### Document
ENGL 136 (3)–Something Wicked: Monsters and Monstrosity, Medieval to Modern
From “Beowulf’s” murderous Grendel to modern horror films, people have always been fascinated by the monstrous. This course will cover a variety of texts that incorporate both “real” monsters and characters demonstrating monstrous behavior, examining how the definition of what is monstrous has changed over the years and the social commentary implicit in the distinction between what is human and what is not. Offered alternate years. V.2.
ENGL 138 (3)–The Art of Poetry
Emily Dickinson wrote that poetry made her “feel physically as if the top of my head were taken off.” In this introductory course, students will cultivate an appreciation of poetry by reading both classic and contemporary poems, with attention to language, form, and literary context. Our goal will be to share Dickinson’s sense of wonder, pleasure, and intellectual satisfaction as we ourselves practice the art of reading poetry. Offered alternate years. III.W, V.2.
ENGL 140 (3)–Passion and Romance: Jane Austen and the Bronte Sisters
This course examines the novels of Jane Austen and the Brontes in their historical and cultural context. It explores Austen’s reimagining of plots for the novel from “Pride and Prejudice” to “Persuasion.” It studies the Brontes’ incorporation of both gothic and realist plots in their novels and considers how the confluence of gender and genre reinvented the form and plots of the nineteenth-century novel. This course is not open to student who have credit for ENGL 134, ENGL 204 (spring semester 2005), or ENGL 218 (spring semester 2007). FYW, III.W, V.2, V.5.
ENGL 143 (3)–Introduction to Shakespeare
An overview of Shakespeare’s plays, narrative poems, and sonnets. No prior experience of Shakespeare necessary. We will proceed slowly, learning how to read and take enjoyment in Shakespeare’s pyrotechnical wordplay. Works studied may include “Romeo and Juliet,” “A Midsummer Night’s Dream,” “The Merchant of Venice,” “The Sonnets,” “The Rape of Lucrece,” and others. This course cannot be taken on a P/CR/NC grading option. FYW, III.W, V.2.
ENGL 145 (3)–Sherlock Holmes, Jack the Ripper, and Dracula: The Other Victorians
We normally associate the Victorian period with domesticity, family values, and propriety. In this course we will explore the dark side of Victorian literature focusing on secrets, detection, urban violence and prostitution, sexuality, and vampires. Works to be studied may include the Sherlock Holmes stories, accounts of Jack the Ripper, “Tess,” “Dracula,” “The Picture of Dorian Gray,” “The Woman in White,” and “Dr. Jekyll and Mr. Hyde.” V.2.
ENGL 149 (3)–Introduction to Film Studies
Students will become familiar with the aesthetic elements of cinema (visual style, sound, narrative and formal structure), the terminology of film production, and film theories relating to formalism, psychoanalysis, and feminism. Films will be discussed from aesthetic, historical, and social perspectives. V.6a.

### Data excerpt
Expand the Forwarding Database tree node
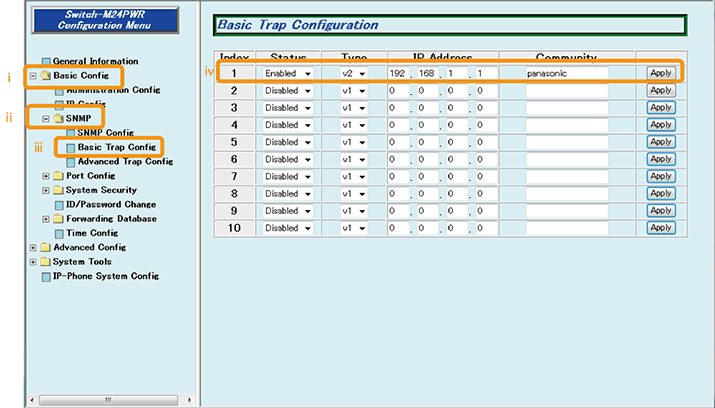This screenshot has width=715, height=408. click(x=46, y=219)
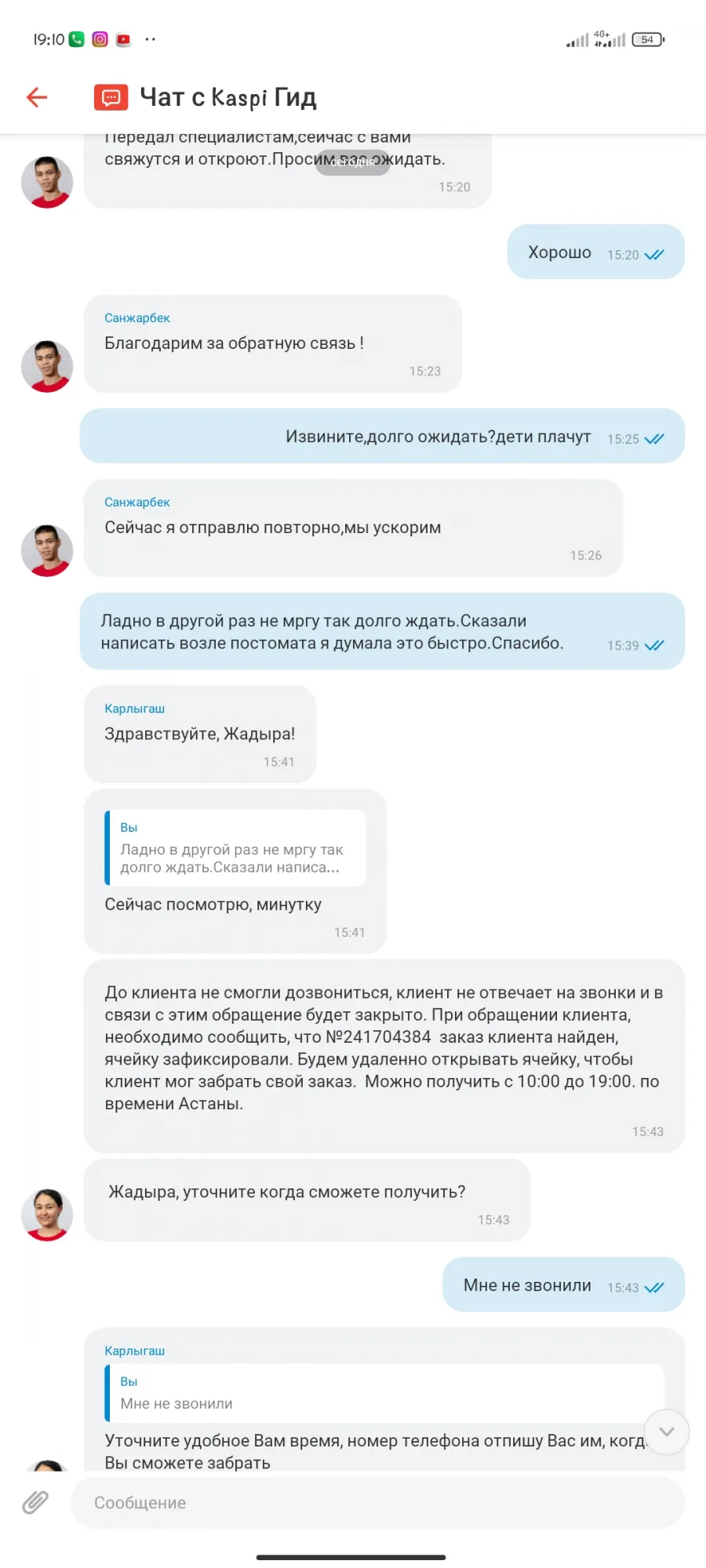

### Exercise brief
Answer these questions from the course catalog.
(a) Which course cannot be taken on a P/CR/NC grading option?
(b) Which three film theories does ENGL 149 name?
(c) According to the ENGL 138 description, how did Emily Dickinson say poetry made her feel?
Rely only on the course catalog to respond, not on the listing.

### Full solution
(a) ENGL 143, Introduction to Shakespeare.
(b) Formalism, psychoanalysis, and feminism.
(c) She said poetry made her "feel physically as if the top of my head were taken off."